In 1999, for instance, the TSE 300 Composite Index rose by almost 30 per cent, eclipsing the Dow's 25 per cent rise. But take away Nortel and BCE, and the TSE 298 was up only 6.5 per cent.

Now that BCE has spun off most of its stake in Nortel, the Nortel effect is even larger. In the last couple of years, the stocks that have performed best are the ones that have accounted for the biggest share of the TSE 300.

Managers search for solutions

The Investment Funds Institute of Canada, the lobby group for the mutual fund industry, has begged regulators to increase the 10 per cent limit. The regulators have refused, arguing that managers can always choose to concentrate their investments in a particular sector that's performing well (like technology).

A handful of science and tech funds enjoyed triple digit growth last year while staying within the 10 per cent limit on each stock purchase. But those are sector funds, and many investors want the comfort of broader diversification.

Fidelity Investments, for one, has decided to turn the 10 per cent limit from a liability into a selling feature. In June, it decided to shift three Canadian equity funds to a new benchmark-- the TSE 300 Capped Index. This index places a 10 per cent limit on the weighting for any one company.

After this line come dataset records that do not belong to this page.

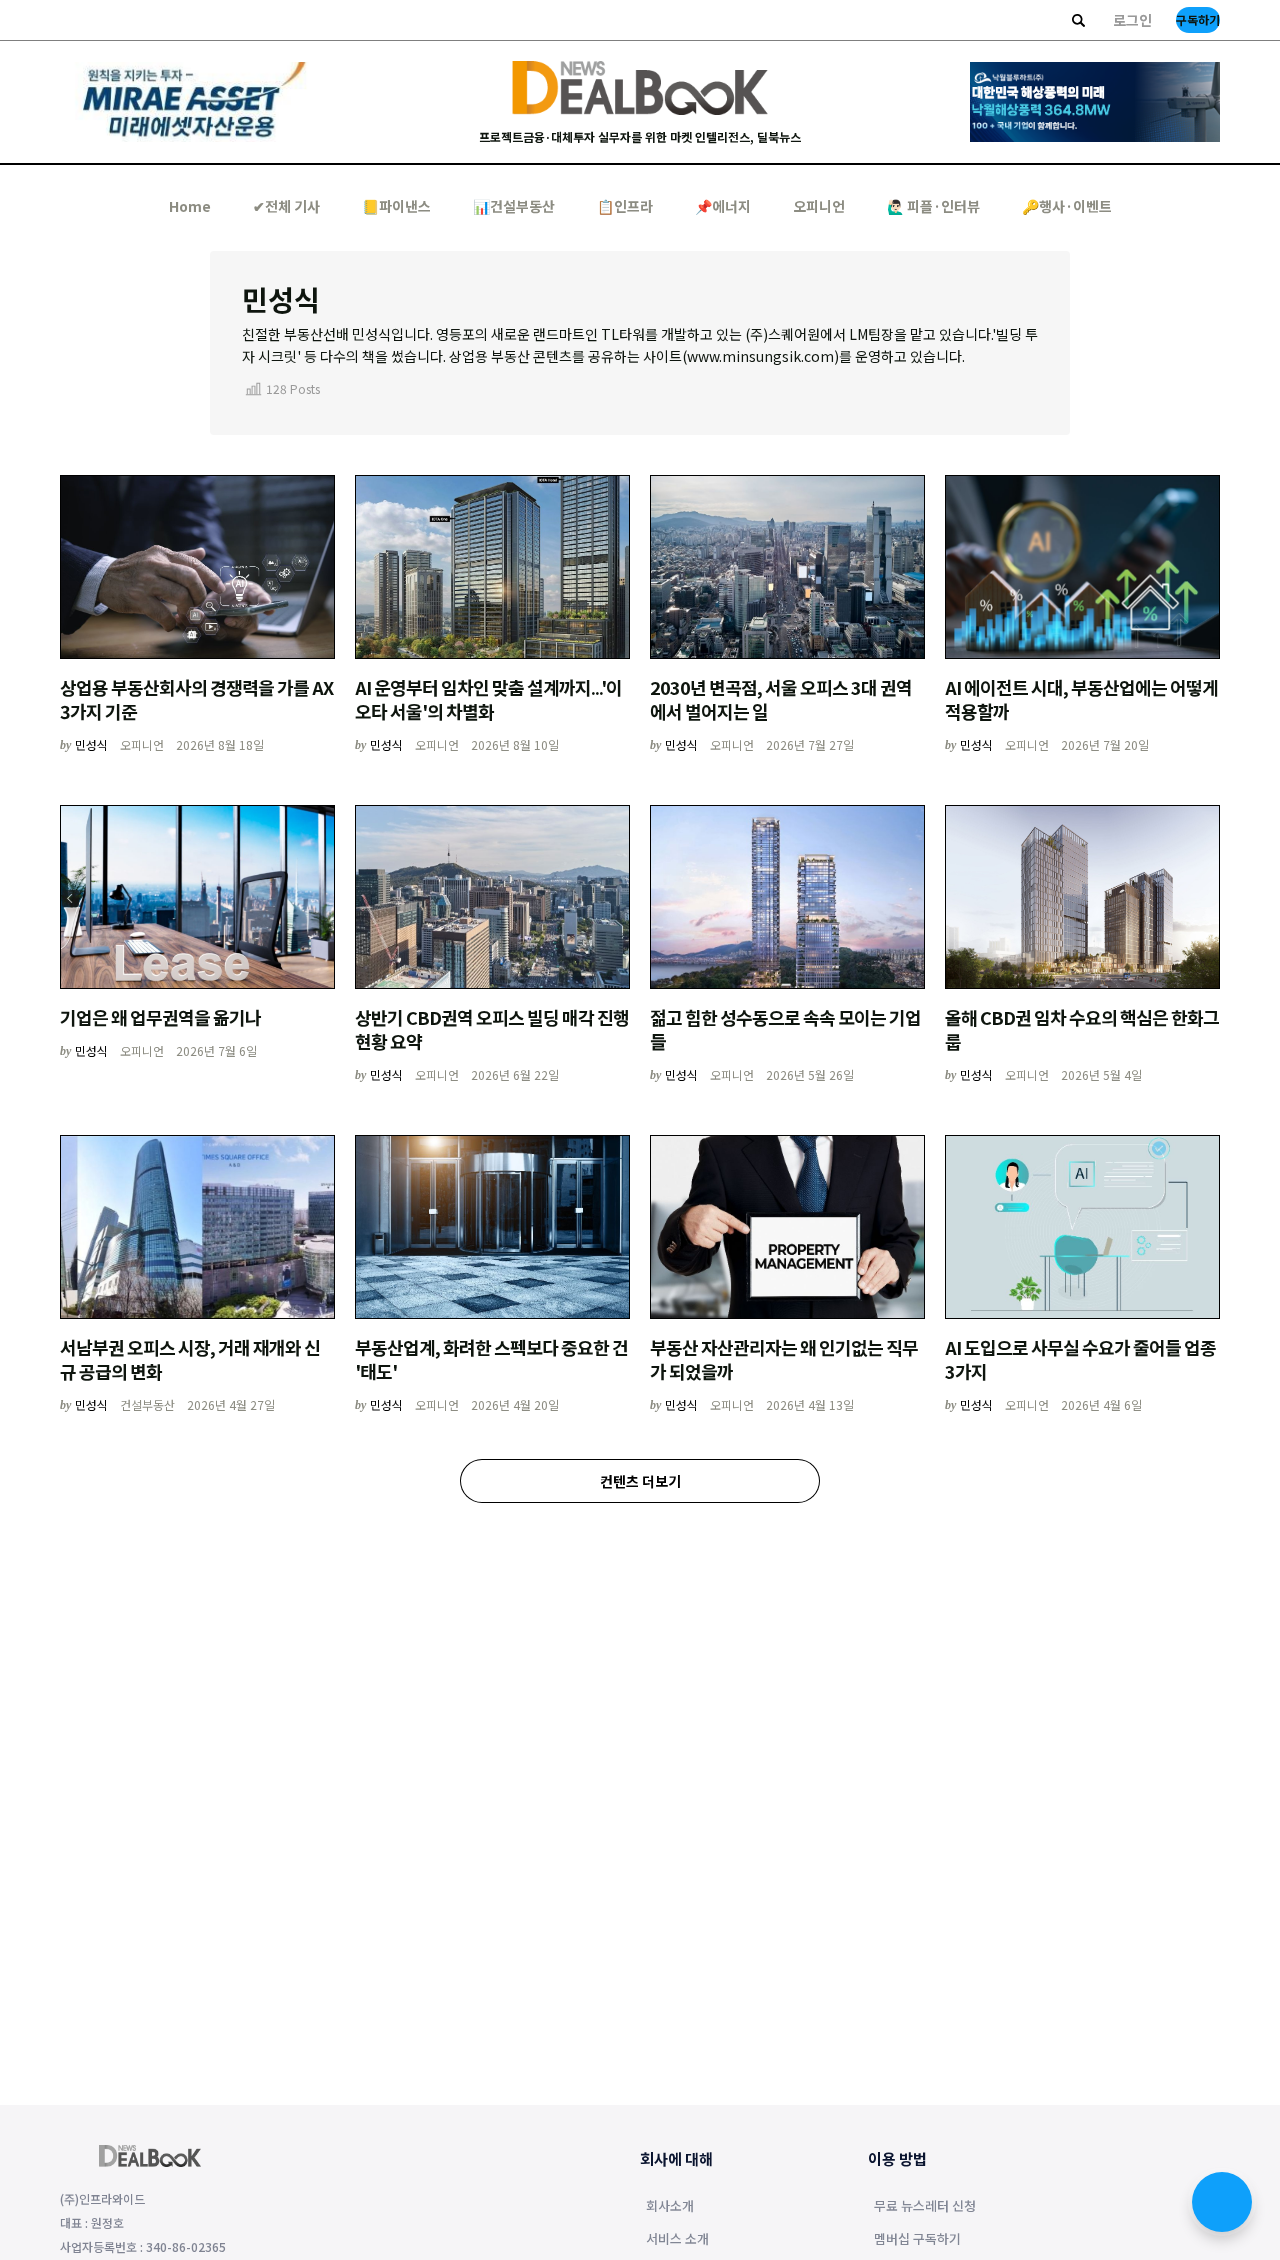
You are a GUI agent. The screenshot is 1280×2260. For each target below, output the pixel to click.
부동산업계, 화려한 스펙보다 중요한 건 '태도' (491, 1359)
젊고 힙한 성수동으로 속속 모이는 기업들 (785, 1029)
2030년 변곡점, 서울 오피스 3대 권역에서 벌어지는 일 (781, 699)
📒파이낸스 (396, 206)
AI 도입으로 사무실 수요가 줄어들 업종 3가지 (1080, 1359)
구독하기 (1198, 19)
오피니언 (819, 206)
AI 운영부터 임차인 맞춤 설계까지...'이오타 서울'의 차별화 (488, 699)
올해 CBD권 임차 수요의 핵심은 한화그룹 (1082, 1029)
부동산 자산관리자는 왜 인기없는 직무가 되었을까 (784, 1359)
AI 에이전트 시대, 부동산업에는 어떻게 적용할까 (1081, 699)
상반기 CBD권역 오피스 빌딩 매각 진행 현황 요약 (492, 1029)
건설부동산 (147, 1404)
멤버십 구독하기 (917, 2240)
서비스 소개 (677, 2240)
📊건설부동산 (514, 206)
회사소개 (670, 2207)
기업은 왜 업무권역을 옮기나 (160, 1017)
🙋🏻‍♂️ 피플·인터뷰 (933, 206)
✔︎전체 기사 (286, 206)
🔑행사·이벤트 (1067, 206)
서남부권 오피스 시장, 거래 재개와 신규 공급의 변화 (190, 1359)
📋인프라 (625, 206)
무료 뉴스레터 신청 (925, 2207)
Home (190, 206)
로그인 (1132, 20)
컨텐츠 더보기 (640, 1481)
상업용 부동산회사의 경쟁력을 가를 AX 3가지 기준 (196, 699)
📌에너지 (723, 206)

"This decision reflects the fact that the TSE 300 is no longer an investible index," the company said, referring to Nortel's 33 per cent weighting in the index. So from now on, Fidelity will compare those three funds to the capped index for performance purposes. It will consider its managers to have succeeded if they exceed that benchmark. Will their investors? It may be a hard sell, no matter how well intentioned their argument.

Other heavy hitters

By the way, the TSE 300 isn't the only index to reflect the weight of an elephant in its midst. Nokia represents an incredible 60 per cent of Finland's main index. Ericsson accounts for 32 per cent of Norway's. And Telefonica represents about 28 per cent of Spain's benchmark index.

Investors in the U.S., though, don't have similar overweighting issues. One of the biggest companies in the world, Microsoft, still makes up less than five per cent of the S&P 500, another market-weighted index.

But as long as the price of Nortel stock soars on the TSE, we can expect the 10 per cent debate to intensify in Canada. We can also expect the Nortel effect to add to the growing interest in products that track the indexes--so-called "passive" mutual funds and i60s (they track the S&P/TSE 60 index).

Sometimes, 299 just can't do the trick.